Some of my colleagues and I were joking about the repeat “year of mobile” predictions at the office a few days ago, and something occurred to us: The reason why it’s never going to be the “year of mobile” is because “mobile” isn’t a screen, it is a state of being. It’s because consumer habits have raced ahead of our year-to-year cycle of annual prediction.
Look at screen convergence, at screen context versus situational context. Is it still “mobile” if you’re on your couch? Think about how the iPhone 6+’s launch this year blurred the line between tablet and “phablet.”
The funny thing is, consumers aren’t even consciously thinking of watching content on mobile versus tablet versus desktop. They want their content. Are they watching more content on the thing that we call their “phone”? Sure. Are they watching more advertising on the thing we call their “phone”? Not so much. Phone, tablet, laptop -- what’s the difference? And that’s what’s important, not wasting hours thinking about a “mobile strategy” with regards to screen. Better to think of “mobile” as a situational context. Anyway, not an area I would want to have to make a prediction on for 2015.

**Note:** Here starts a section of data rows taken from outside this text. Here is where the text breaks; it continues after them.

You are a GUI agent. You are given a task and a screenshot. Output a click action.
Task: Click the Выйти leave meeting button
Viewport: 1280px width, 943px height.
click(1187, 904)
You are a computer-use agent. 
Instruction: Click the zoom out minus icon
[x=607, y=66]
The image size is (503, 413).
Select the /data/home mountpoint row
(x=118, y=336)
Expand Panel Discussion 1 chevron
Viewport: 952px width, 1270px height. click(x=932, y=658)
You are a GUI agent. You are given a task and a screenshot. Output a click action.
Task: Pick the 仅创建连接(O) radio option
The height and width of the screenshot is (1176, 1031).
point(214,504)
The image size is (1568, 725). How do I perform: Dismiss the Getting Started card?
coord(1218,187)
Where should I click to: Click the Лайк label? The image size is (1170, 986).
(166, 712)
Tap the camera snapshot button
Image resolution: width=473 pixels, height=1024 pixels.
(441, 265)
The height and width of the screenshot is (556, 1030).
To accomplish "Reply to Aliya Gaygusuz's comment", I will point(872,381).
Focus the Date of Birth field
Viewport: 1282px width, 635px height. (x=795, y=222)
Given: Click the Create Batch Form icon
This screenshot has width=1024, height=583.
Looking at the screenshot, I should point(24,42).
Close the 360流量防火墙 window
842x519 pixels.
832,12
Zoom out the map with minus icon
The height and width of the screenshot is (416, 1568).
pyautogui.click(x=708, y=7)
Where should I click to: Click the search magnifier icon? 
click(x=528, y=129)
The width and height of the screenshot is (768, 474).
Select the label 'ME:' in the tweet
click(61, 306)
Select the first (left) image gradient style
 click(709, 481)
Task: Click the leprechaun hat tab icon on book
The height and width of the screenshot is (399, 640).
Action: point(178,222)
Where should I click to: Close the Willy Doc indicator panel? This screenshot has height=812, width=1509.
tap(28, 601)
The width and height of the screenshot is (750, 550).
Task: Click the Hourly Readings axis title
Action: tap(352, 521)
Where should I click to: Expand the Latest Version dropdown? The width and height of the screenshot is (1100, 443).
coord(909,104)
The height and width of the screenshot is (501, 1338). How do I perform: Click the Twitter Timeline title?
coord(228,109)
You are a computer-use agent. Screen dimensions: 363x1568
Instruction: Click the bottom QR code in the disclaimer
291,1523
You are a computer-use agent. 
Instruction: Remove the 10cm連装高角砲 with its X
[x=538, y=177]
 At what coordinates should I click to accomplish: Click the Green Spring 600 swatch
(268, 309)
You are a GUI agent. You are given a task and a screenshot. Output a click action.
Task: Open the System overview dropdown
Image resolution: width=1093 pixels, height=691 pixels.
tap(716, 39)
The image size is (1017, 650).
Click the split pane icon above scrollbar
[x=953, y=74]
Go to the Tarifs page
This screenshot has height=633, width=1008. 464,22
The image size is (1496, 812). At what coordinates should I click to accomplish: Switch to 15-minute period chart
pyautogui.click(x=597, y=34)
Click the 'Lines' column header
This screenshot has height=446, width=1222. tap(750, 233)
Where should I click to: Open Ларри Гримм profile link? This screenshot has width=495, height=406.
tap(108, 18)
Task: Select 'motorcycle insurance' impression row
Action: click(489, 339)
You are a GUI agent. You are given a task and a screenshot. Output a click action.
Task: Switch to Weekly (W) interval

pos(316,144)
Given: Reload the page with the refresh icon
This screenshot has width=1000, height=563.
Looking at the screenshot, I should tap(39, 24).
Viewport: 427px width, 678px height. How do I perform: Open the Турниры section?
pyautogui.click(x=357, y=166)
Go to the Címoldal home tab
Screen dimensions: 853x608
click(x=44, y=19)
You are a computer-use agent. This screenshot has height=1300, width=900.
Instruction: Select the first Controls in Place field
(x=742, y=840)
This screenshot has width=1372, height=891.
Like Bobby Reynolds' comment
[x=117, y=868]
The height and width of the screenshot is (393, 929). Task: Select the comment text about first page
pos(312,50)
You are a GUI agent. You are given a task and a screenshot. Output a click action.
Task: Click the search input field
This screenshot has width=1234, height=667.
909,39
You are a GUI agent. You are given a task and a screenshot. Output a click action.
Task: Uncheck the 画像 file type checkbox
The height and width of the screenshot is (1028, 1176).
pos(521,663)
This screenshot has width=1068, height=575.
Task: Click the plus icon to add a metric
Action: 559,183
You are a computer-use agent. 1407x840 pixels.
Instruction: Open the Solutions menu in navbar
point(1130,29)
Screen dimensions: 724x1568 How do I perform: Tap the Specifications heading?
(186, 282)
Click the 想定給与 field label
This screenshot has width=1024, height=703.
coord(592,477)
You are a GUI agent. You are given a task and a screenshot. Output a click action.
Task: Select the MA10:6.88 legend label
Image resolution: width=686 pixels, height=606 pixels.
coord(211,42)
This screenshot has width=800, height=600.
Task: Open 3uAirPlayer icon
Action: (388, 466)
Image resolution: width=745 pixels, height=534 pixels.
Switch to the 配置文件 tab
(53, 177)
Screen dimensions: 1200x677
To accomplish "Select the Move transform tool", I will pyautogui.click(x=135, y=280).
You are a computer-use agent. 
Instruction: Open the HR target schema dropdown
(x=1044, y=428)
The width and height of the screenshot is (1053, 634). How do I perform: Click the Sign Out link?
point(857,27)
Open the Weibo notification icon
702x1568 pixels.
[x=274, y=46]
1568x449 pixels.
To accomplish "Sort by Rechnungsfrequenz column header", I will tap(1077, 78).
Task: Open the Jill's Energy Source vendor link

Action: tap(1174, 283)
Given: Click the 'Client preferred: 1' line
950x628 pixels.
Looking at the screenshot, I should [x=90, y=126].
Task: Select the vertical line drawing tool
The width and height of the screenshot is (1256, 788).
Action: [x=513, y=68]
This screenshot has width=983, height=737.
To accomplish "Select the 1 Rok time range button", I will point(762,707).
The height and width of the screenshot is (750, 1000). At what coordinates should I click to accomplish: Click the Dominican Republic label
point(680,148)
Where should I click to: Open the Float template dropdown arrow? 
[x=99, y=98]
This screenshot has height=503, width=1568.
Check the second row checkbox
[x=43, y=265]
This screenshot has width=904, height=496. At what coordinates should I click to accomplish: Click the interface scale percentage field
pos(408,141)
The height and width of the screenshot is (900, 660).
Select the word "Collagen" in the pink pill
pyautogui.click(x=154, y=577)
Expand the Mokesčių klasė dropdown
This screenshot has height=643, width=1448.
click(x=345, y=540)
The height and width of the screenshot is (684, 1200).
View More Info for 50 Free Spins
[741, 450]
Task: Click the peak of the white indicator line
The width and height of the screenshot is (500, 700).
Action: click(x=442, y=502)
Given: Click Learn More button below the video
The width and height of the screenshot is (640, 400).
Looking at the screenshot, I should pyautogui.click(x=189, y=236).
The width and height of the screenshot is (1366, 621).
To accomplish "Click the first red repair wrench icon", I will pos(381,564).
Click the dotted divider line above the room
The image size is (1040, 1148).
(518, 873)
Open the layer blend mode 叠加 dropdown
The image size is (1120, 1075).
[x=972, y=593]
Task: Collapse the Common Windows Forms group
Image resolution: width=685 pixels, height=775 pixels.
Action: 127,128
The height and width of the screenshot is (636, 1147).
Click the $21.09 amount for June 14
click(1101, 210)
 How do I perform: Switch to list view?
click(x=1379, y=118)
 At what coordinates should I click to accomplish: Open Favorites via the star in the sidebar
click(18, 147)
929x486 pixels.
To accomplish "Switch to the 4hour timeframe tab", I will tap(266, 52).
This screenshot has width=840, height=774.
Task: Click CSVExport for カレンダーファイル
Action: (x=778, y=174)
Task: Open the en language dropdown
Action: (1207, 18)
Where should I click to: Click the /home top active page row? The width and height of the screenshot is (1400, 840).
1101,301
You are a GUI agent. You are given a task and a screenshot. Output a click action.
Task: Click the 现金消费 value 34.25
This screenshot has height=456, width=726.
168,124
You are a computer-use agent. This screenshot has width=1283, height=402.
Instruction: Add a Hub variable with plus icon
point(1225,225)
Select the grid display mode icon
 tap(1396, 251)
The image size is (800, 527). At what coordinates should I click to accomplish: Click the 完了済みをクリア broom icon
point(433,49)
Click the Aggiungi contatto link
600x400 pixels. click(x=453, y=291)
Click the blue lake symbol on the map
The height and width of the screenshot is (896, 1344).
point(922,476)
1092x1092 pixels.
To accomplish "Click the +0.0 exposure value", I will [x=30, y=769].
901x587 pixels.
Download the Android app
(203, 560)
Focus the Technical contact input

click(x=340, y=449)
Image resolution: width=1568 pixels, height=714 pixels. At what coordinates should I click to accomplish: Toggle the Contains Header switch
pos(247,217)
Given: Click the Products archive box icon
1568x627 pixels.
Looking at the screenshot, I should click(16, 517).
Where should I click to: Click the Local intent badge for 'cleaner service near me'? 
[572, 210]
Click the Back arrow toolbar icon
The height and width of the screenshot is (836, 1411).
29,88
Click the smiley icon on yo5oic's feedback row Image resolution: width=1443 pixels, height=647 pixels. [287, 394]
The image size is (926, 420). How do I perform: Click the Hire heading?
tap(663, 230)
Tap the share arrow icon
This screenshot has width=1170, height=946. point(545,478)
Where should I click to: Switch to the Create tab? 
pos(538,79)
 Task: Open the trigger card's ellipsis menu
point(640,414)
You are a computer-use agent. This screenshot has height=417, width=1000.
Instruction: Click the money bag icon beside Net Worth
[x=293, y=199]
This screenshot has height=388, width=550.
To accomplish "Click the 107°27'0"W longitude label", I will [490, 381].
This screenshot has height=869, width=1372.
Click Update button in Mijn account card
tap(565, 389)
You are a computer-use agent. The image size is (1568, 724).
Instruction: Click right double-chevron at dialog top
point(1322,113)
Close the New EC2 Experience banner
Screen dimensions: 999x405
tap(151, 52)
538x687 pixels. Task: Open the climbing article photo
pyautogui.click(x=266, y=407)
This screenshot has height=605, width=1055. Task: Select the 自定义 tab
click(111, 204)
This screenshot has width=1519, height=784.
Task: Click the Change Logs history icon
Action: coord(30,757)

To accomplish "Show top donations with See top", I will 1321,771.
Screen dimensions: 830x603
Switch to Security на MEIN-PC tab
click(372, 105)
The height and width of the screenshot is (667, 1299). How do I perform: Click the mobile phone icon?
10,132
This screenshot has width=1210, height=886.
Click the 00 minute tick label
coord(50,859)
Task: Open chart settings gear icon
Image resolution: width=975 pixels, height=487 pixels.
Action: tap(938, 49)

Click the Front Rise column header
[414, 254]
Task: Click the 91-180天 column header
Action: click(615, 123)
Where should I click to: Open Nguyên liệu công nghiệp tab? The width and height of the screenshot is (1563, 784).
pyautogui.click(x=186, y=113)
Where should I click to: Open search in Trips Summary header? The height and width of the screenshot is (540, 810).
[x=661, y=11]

But if you had to ask me what my 2015 predictions for the media industry would be, well, here you go:
1. We’re going to see a very visible example of why the conversation about net neutrality is one that needs to go on. I’ve said before that we aren’t really taking into account the fact that the Internet might not be able to handle TV. I think 2015 will be the year we’ll have at least one incident that will remind us how much we don’t fully have a grasp on our digital content infrastructure. Let’s say, a Netflix original series hits the Internet at the same time as an HBO show’s two-hour season finale is airing? I don’t even want to think about the angry tweets that will ensue.
2. This one is a depressing one for those of you who are in advertising (disclosure: I am in advertising), but people will continue to opt out of ads wherever they can. The recent launch of Google Contributor and Google’s YouTube Music Key -- ad-free subscription services from a company that makes a vast majority of its revenue from advertising -- is the canary in the coalmine. Publishers will be offering more options that will continue to shake things up for advertisers and ad-tech companies, who thought that they could just keep putting more ads anywhere they possible could.
3. Great storytellers will continue to be lured to ad-free platforms like Netflix, HBO, and Showtime. Just take a look at the just-announced Golden Globe award nominations and see which channels (can we even really say “channels” anymore?) dominated. In a digital world, you get pennies from advertising and dollars from subscriptions. That’s not a difficult choice for a content provider to make. Not to mention that if you ask any storyteller if they would rather write a show in which they have to consider advertising breaks or one where they don’t… well, what do you think they’d pick?
See a trend here? Pretty much every quasi-prediction I’ve made for 2015 is making the assumption that we are going to have to navigate even more content, good content, and that this growing “content bubble” won’t just affect consumer choice; it’ll affect how we have to make business decisions. Which leads to another great battle to watch for in 2015: the competition to be the people’s “content operating system.” What (smart TVs? MVPDs? Apple? Hulu/Netflix?) will be the way people discover and consumer all this content?
Like if there are going to be subscriptions charged for this stuff, how many subscriptions will consumers pay for before they get annoyed?
Or what if we hit the realization too late that we’re supporting a robust digital content infrastructure with an incredibly flimsy ad business model -- and digital delivery networks that aren’t prepared for the load?
So many fun questions to sort through in 2015. I’m happy to talk to any of you about it over drinks during the week leading up to New Year’s Day. Come on, this is advertising. I know most of us won’t be too busy.